Keep your eye-line slightly off center of the camera. In other words, don’t look right down the barrel. Using a clock as a reference, if the camera is 12:00, you would be looking at  11:30-45 or 12:15-30. The height of the camera is also important. Your eyes need to be visible without looking down. Looking down can give the illusion that your eyes are closed.



Facial Expressions: Remember that recording a self-tape is similar to acting for the camera (television or film). The smallest shift in your facial expression is observable. An expression that would seem natural on stage will appear exaggerated and pushed in this platform. Note: While you are watching television, study the facial expressions of the actors. You will notice that, for the most part, their faces are rather quiet in comparison to stage actors.

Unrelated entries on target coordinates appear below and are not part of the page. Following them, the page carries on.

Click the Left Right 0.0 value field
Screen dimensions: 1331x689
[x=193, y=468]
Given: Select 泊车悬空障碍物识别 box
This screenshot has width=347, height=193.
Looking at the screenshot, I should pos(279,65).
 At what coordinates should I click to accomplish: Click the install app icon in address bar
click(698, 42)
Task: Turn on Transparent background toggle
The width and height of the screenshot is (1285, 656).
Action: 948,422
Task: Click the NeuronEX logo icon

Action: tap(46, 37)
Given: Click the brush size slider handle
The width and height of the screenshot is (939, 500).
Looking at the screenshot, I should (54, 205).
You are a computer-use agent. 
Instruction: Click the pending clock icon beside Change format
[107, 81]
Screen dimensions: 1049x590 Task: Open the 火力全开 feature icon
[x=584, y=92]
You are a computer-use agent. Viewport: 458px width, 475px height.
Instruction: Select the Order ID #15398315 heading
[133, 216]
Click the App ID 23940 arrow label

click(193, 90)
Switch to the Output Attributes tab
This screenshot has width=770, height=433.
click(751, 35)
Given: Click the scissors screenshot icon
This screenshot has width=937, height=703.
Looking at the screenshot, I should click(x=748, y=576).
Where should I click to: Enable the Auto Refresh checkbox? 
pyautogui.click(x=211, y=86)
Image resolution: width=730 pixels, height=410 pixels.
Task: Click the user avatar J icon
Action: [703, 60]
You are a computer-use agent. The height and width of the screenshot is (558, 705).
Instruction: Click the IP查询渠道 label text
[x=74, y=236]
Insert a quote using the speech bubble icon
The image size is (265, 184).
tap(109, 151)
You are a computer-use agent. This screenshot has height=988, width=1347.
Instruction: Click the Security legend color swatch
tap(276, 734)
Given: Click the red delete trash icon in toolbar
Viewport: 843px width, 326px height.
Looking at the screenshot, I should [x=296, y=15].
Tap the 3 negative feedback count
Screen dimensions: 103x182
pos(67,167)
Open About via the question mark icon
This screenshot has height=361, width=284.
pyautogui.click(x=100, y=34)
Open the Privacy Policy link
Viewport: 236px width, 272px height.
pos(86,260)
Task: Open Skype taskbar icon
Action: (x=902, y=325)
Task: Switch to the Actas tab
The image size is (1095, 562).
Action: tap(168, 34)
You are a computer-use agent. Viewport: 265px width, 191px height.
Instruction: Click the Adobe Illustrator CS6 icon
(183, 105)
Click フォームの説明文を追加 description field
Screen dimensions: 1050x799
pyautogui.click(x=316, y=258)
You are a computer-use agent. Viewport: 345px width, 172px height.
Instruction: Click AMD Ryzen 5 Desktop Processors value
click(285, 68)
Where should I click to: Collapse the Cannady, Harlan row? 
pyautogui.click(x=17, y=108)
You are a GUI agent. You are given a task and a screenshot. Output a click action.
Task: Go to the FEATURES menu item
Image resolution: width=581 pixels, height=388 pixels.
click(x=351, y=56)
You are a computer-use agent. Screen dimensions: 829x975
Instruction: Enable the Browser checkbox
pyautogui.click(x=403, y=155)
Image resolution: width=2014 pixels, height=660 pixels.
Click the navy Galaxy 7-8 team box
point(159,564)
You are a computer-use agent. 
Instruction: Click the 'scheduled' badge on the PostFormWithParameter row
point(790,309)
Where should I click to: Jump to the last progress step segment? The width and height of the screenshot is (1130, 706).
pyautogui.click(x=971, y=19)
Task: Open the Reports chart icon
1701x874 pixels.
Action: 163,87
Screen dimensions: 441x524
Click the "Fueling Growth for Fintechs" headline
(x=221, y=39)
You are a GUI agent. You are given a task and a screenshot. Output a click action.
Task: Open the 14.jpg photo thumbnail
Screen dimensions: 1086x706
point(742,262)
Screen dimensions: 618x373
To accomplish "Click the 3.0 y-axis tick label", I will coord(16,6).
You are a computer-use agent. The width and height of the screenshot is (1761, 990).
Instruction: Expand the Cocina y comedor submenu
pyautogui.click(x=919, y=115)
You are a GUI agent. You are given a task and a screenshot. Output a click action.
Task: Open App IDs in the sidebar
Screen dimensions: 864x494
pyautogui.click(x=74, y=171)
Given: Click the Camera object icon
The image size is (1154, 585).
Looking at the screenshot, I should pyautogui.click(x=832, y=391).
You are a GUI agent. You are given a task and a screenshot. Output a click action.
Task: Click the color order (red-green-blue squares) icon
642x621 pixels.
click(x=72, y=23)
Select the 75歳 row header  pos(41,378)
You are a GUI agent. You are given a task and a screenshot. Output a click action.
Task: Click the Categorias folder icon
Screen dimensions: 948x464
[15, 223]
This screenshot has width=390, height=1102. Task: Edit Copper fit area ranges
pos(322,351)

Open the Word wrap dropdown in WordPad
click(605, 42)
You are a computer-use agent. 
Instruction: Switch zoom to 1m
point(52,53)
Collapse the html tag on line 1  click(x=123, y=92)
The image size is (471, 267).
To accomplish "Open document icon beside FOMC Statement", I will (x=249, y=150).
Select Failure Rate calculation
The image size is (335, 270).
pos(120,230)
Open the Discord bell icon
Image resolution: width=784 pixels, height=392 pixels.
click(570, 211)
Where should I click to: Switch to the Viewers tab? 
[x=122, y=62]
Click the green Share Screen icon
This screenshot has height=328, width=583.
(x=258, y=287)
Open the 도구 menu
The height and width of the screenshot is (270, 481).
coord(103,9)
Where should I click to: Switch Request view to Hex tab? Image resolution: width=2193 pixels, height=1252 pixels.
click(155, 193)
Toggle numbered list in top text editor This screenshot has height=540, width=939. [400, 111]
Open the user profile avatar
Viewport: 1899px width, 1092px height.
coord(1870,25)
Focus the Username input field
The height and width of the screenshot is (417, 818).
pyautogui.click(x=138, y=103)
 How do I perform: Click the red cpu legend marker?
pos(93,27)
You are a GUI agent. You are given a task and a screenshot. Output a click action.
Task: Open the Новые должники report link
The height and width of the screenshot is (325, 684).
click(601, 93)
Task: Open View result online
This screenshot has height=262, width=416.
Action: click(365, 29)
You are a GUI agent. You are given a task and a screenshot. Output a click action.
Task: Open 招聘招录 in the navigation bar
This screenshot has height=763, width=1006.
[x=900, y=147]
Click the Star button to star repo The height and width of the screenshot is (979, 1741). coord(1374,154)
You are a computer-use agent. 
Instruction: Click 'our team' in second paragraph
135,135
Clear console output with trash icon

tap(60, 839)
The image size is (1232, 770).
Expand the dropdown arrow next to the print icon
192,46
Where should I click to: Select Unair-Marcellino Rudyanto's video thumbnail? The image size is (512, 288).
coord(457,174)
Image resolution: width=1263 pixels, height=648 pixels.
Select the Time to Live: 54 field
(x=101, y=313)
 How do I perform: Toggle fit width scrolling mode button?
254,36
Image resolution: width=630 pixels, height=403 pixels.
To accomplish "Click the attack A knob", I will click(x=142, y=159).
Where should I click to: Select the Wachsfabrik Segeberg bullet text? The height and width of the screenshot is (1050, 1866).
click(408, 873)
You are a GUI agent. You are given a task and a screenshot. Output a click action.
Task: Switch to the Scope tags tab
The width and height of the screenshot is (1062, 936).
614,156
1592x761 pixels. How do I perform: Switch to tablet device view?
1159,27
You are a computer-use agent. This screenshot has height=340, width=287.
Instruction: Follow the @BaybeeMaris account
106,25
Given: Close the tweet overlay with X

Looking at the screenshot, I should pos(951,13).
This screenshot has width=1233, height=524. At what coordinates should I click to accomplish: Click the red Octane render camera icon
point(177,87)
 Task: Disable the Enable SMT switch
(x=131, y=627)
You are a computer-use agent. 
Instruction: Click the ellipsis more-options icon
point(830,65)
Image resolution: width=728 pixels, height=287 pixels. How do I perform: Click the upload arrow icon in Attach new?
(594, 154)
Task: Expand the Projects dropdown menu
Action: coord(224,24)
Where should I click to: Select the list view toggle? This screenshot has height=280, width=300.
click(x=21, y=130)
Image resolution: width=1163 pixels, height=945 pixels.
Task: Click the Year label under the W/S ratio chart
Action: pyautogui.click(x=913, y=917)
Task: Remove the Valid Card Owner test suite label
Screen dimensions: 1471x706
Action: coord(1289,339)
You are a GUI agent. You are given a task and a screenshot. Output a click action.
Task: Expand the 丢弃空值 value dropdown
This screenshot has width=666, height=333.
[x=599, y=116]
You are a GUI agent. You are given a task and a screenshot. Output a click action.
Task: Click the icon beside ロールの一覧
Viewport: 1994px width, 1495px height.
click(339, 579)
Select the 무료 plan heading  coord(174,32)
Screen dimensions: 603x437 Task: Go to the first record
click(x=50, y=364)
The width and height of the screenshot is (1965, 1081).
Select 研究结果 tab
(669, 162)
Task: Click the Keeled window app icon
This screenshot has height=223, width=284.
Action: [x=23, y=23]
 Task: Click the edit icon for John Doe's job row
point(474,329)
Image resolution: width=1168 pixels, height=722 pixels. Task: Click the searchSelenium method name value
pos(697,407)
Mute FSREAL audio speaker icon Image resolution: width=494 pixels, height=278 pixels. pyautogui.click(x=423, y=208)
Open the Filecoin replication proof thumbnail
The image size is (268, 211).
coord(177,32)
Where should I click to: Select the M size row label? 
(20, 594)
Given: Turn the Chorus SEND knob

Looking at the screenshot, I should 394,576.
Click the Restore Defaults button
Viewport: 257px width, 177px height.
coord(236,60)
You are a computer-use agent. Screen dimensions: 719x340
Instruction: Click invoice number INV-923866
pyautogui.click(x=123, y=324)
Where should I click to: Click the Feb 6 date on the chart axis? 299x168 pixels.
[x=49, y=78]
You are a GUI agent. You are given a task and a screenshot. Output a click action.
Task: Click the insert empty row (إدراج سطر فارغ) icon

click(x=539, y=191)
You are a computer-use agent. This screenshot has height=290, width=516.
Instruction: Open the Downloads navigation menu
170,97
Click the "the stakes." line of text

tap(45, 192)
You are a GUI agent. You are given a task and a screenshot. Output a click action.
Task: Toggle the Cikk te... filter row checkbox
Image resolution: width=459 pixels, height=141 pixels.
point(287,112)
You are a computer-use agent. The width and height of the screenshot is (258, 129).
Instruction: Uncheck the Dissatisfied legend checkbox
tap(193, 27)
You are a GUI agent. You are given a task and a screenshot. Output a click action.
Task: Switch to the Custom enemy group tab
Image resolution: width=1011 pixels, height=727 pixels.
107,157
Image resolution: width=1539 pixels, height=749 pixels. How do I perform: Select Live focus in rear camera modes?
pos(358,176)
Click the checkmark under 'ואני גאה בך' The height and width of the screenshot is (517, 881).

Hand Gestures: For people who habitually speak using their hands, this is a tough habit to break but in a close-up taping situation, this can be distracting. If you want to land a point by using a hand gesture be sure to be mindful of the speed at which you move your hand or body and how close you get to the camera. Your hand will appear disproportionately large if you lift it in front of you (closer to the camera). Additional body movements can also be very distracting.



When submitting multiple clips, collect your video clips together in one file. Having the ability to add fades in between each scene is nice but not necessary if you do not know how to edit.



If slating is required, then the actor will state their name, location and/or height directly to the camera. Some slates for film also want a full body shot, so you can either widen the frame to have yourself in the shot completely or tilt the camera down and back up to get a full shot of the person. This is often specific to the requirement of the audition and it is worth asking if it is not specified.